> **GECITEERDE TEKST**:
De president en ons 'presidentieel' stelsel
03 Apr 2018, 09:23
foto
Hans Breeveld (politicoloog)


Tot 1980 werd Suriname bestuurd volgens het parlementaire stelsel; zo u wilt parlementair systeem. Voorafgaand aan het wederom aantreden van een burgerregering in 1987 werd aan het Surinaamse volk een concept grondwet gepresenteerd dat het parlementaire stelsel achter zich liet. Middels een referendum hechtte het volk daar zijn goedkeuring aan.

Ten minste één van de ontwerpers van de huidige grondwet zei mij later dat enkele van de overige ontwerpers het nog niet aandurfden direct het presidentieel stelsel te omarmen. Er was echter afgesproken dat tien jaar na de introductie van die grondwet – van 1987 – deze zou worden geëvalueerd. Helaas is dit niet gebeurd.

Taken en bevoegdheden van de president
De grondwet van 1987 heeft een drastische verandering gebracht in de taken en bevoegdheden van de president. De president kreeg naast ceremoniële, ook executieve bevoegdheden. De persoon die dit ambt bekleed, werd naast Staatshoofd ook regeringsleider. In tegenstelling tot de grondwet 1975 berust thans de uitvoerende macht bij de president.

In de grondwet van 1987 zijn wat onvolkomenheden en overlappingen ingeslopen. De Staatscommissie Grondwetsherziening o.l.v. Mr. S. F. Polanen heeft getracht meer consistentie in de grondwet te brengen. Het valt dan ook te betreuren dat meer dan een jaar na afronding van haar werkzaamheden, dit rapport De Nationale Assemblee nog niet heeft bereikt.

In afwachting van wat De Nationale Assemblee van dit eindrapport vindt, zou toch getracht moeten worden deze grondwet zoveel als mogelijk na te leven. Dat dit – ondanks haar onvolkomenheden – wel kan, is aangetoond in de periode 1996 – 2000. Geen president voor of na drs. Jules Albert Wijdenbosch heeft de grondwet van 1987 zo goed begrepen en in praktijk gebracht als hij. Wijdenbosch heeft daarbij het achterhaalde contrasigneren gewist uit ons staatsrechtelijk bestel (SB. 1996 nr. 54).

Waarom het handelen van de president nauwgezet volgen?
Wij kennen in Suriname de odo: “Te yu no wani odi-odi, no bow yu kampu na seypasi”. Equivalenten in het Nederlands zijn o.a.: “Wie aan de weg timmert, heeft veel bekijks” of “Hoge bomen vangen veel wind”. Maar toepasselijker bij de onderhavige materie is: 'Adeldom verplicht'.
Maar puur zakelijk moeten we vaststellen dat de president uit onze belastinggelden wordt betaald. De president is dus in dienst van het volk van Suriname en dient daarom verantwoording af te leggen.
De president hoort – als eerste burger van ons land - een voorbeeldfiguur te zijn. Hieruit vloeit voort dat als u wilt dat een volk optimaal presteert, de president daarin voor moet gaan.

Maar belangrijker is dat het constitutioneel recht bestaat uit geschreven en ongeschreven regels. Iedereen die dit ambt bekleedt, geeft vorm en inhoud aan de organen van de Staat en helpt zodoende het ongeschreven staatsrecht te “schrijven”. De betekenis van het ambt van de president van de USA is vandaag wat het is, vanwege de invulling die - door de eeuwen heen - door de opeenvolgende presidenten daaraan gegeven is.

> **VASTGELEGDE GEGEVENS**:
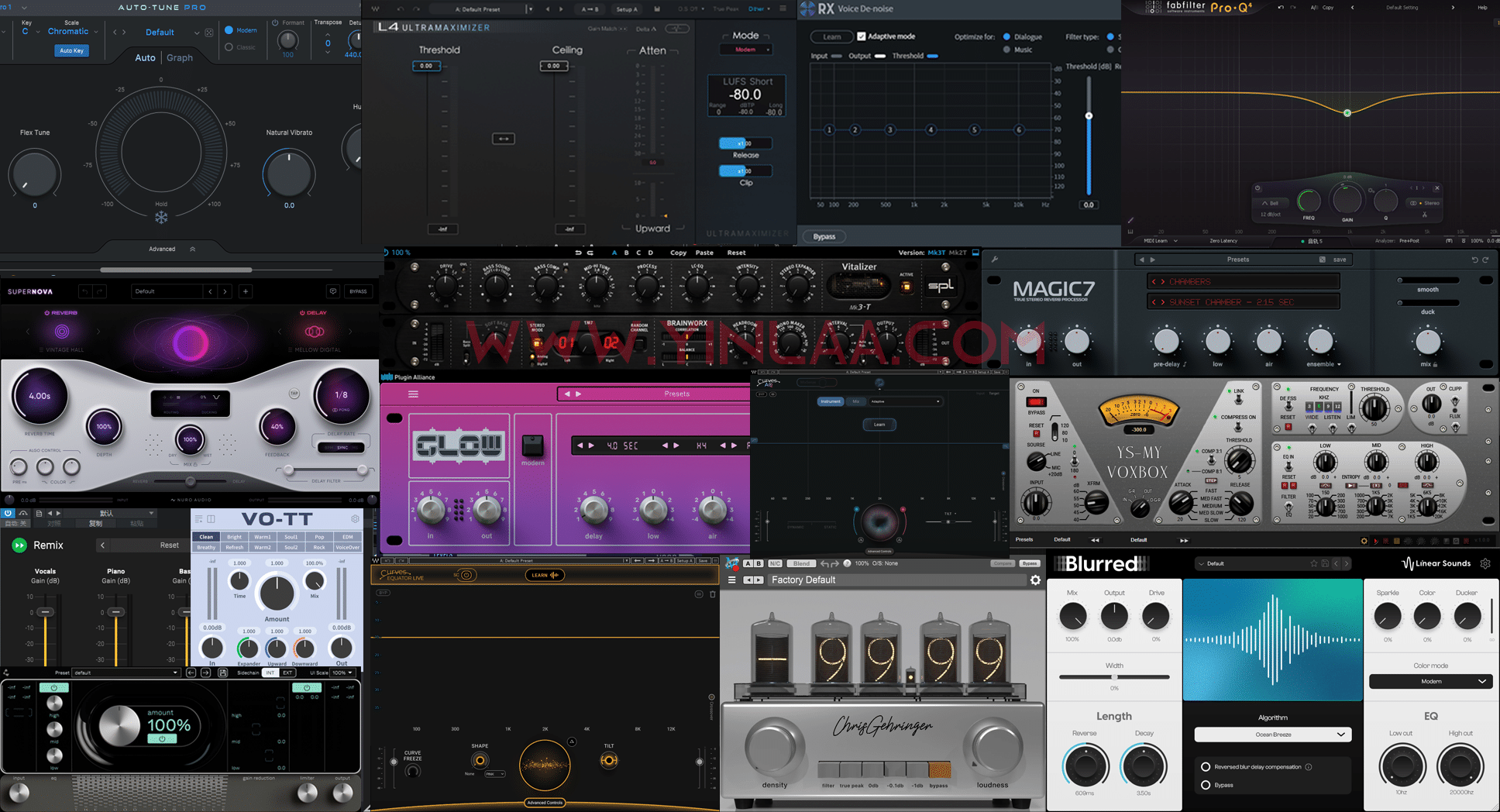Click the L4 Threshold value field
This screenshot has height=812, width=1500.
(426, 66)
==
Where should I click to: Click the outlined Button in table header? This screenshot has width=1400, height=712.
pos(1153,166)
---
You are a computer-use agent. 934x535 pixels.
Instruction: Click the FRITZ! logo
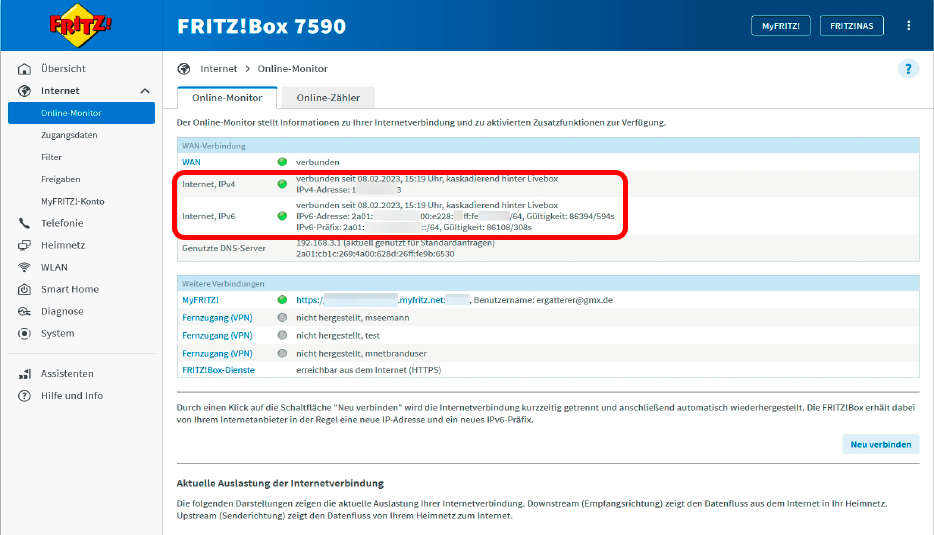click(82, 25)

> **JOUW OPDRACHTEN**:
a – Schrijf uit de geciteerde tekst letterlijk het stuk over dat begint bij "Maar puur zakelijk" en eindigt bij "daaraan gegeven is.".
b – Zeg bij elke bewering of ze klopt met de geciteerde tekst, met ja of nee en de beslissende woorden uit de tekst letterlijk aangehaald. (i) Tot 1980 werd Suriname bestuurd volgens het parlementaire stelsel. (ii) De grondwet van 1987 is tien jaar na de invoering geëvalueerd. (iii) Het rapport van de Staatscommissie Grondwetsherziening heeft De Nationale Assemblee al bereikt.
De gegevens heb je hiervoor niet nodig.

> **UITWERKINGEN**:
a –
Maar puur zakelijk moeten we vaststellen dat de president uit onze belastinggelden wordt betaald. De president is dus in dienst van het volk van Suriname en dient daarom verantwoording af te leggen.
De president hoort – als eerste burger van ons land - een voorbeeldfiguur te zijn. Hieruit vloeit voort dat als u wilt dat een volk optimaal presteert, de president daarin voor moet gaan.

Maar belangrijker is dat het constitutioneel recht bestaat uit geschreven en ongeschreven regels. Iedereen die dit ambt bekleedt, geeft vorm en inhoud aan de organen van de Staat en helpt zodoende het ongeschreven staatsrecht te “schrijven”. De betekenis van het ambt van de president van de USA is vandaag wat het is, vanwege de invulling die - door de eeuwen heen - door de opeenvolgende presidenten daaraan gegeven is.

b –
(i) Ja: "Tot 1980 werd Suriname bestuurd volgens het parlementaire stelsel"
(ii) Nee: "Helaas is dit niet gebeurd."
(iii) Nee: "dit rapport De Nationale Assemblee nog niet heeft bereikt"